RECORDS FOR THE EXERCISE =
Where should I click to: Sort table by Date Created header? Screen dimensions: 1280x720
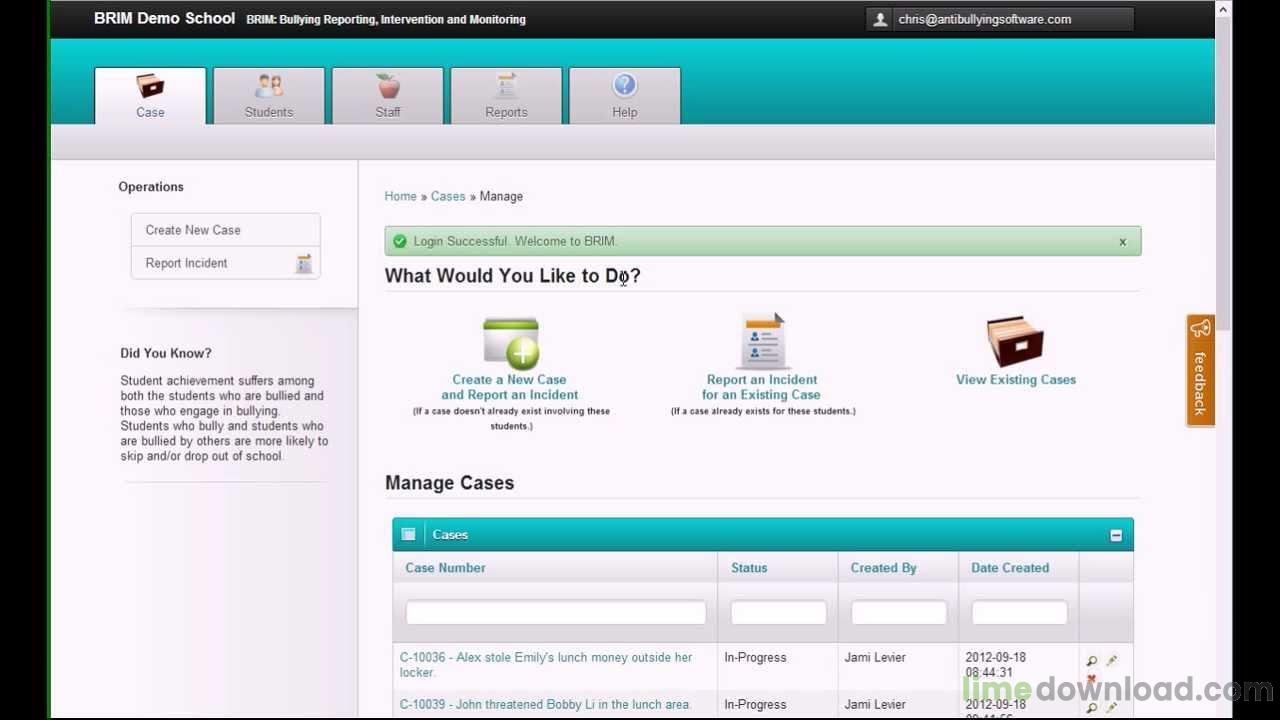click(1010, 567)
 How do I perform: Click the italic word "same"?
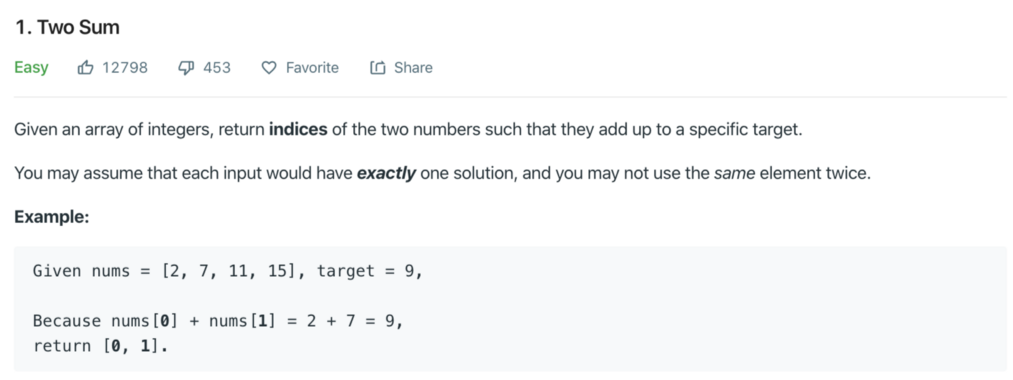point(735,173)
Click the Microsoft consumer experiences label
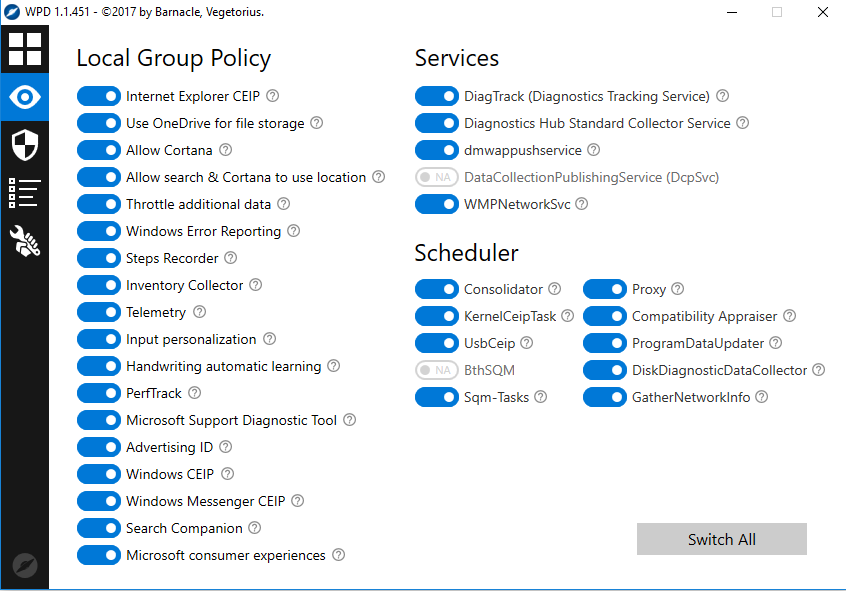This screenshot has height=591, width=846. [226, 555]
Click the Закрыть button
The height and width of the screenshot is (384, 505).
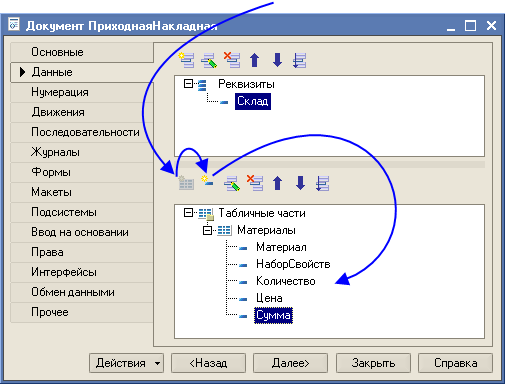(x=373, y=363)
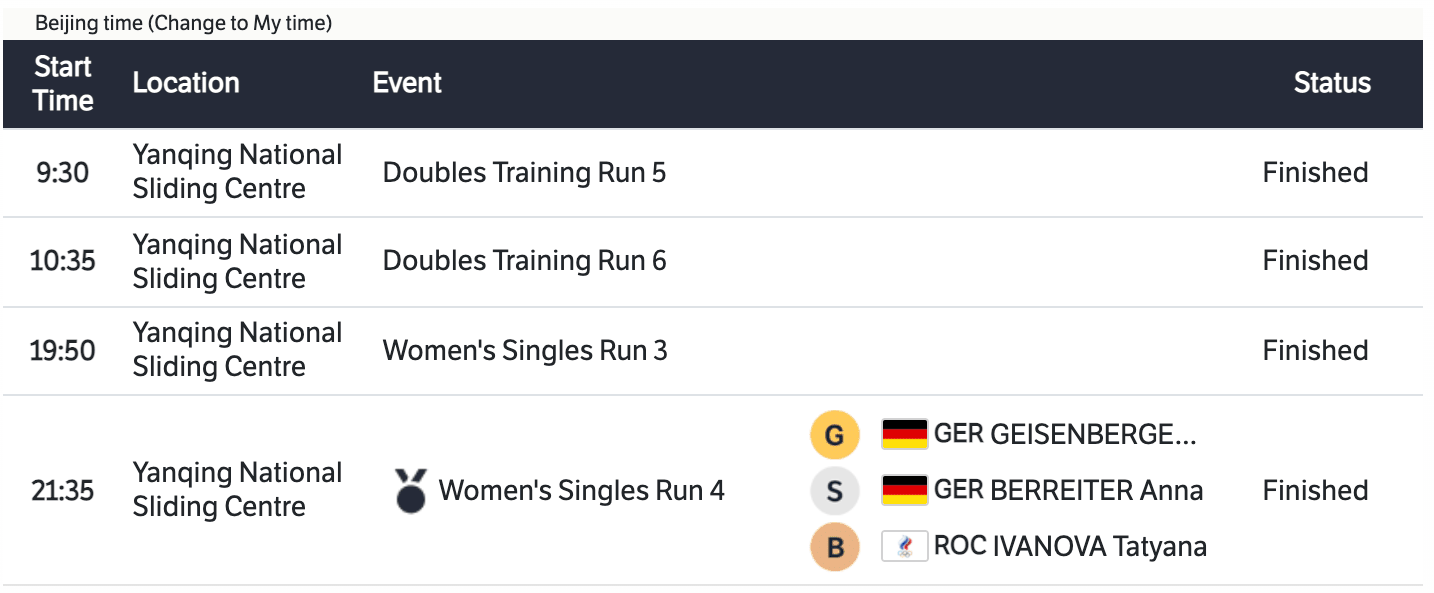Screen dimensions: 1434x593
Task: Click the Status column header
Action: [1332, 83]
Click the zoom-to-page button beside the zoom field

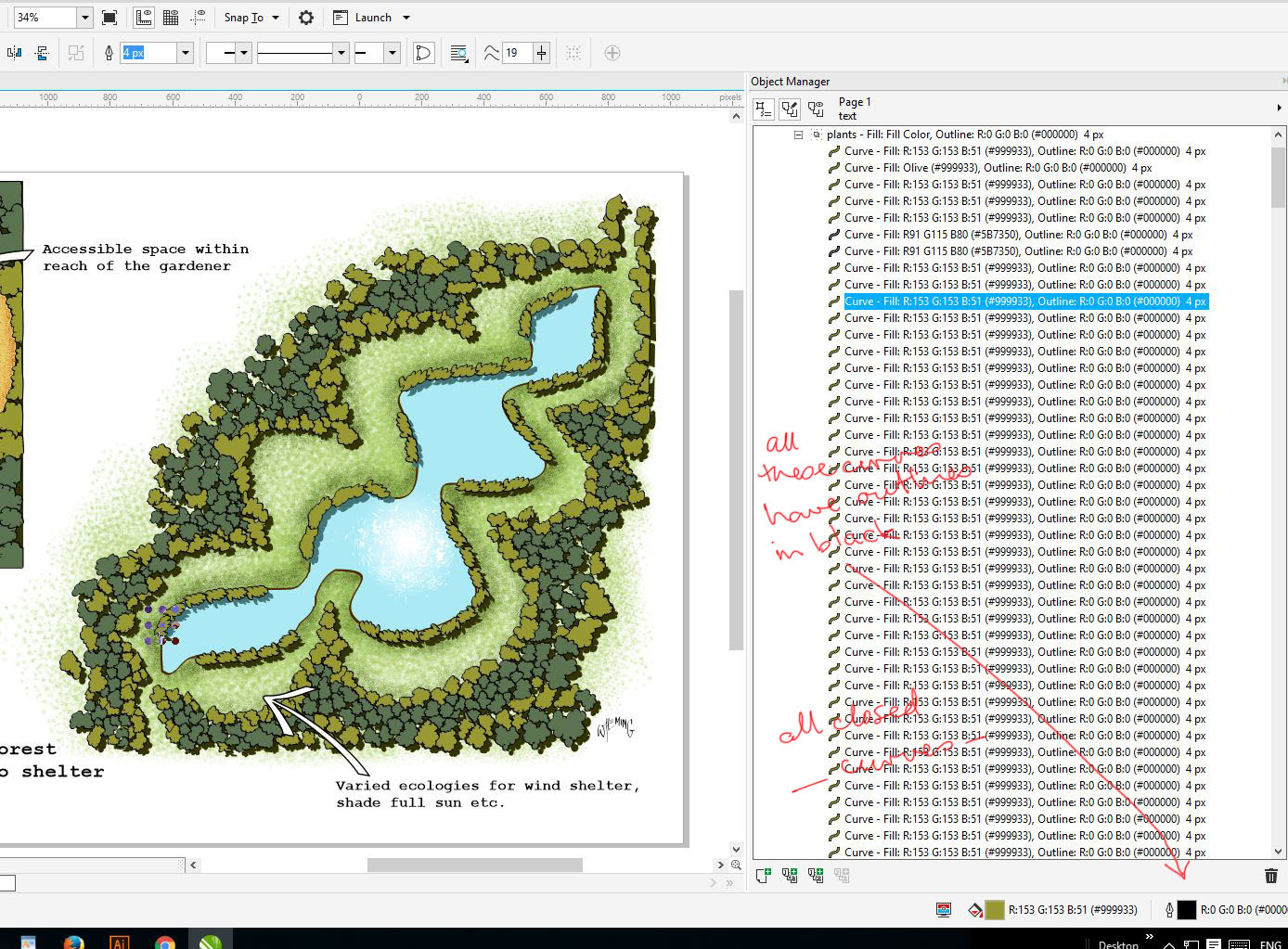[x=109, y=17]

WHAT YOU SHOULD DO = Give the listing above again in its entirety, exactly as written and free of images.

RESULT OF THE EXERCISE =
Where should I click to: Sort table by Date Created header? Screen dimensions: 1280x720
click(1010, 567)
 How do I perform: Click the italic word "same"?
point(735,173)
Click the Microsoft consumer experiences label
This screenshot has height=591, width=846. [226, 555]
Click the Закрыть button
The height and width of the screenshot is (384, 505).
(x=373, y=363)
Screen dimensions: 1434x593
Task: Click the Status column header
Action: [1332, 83]
Click the zoom-to-page button beside the zoom field

[x=109, y=17]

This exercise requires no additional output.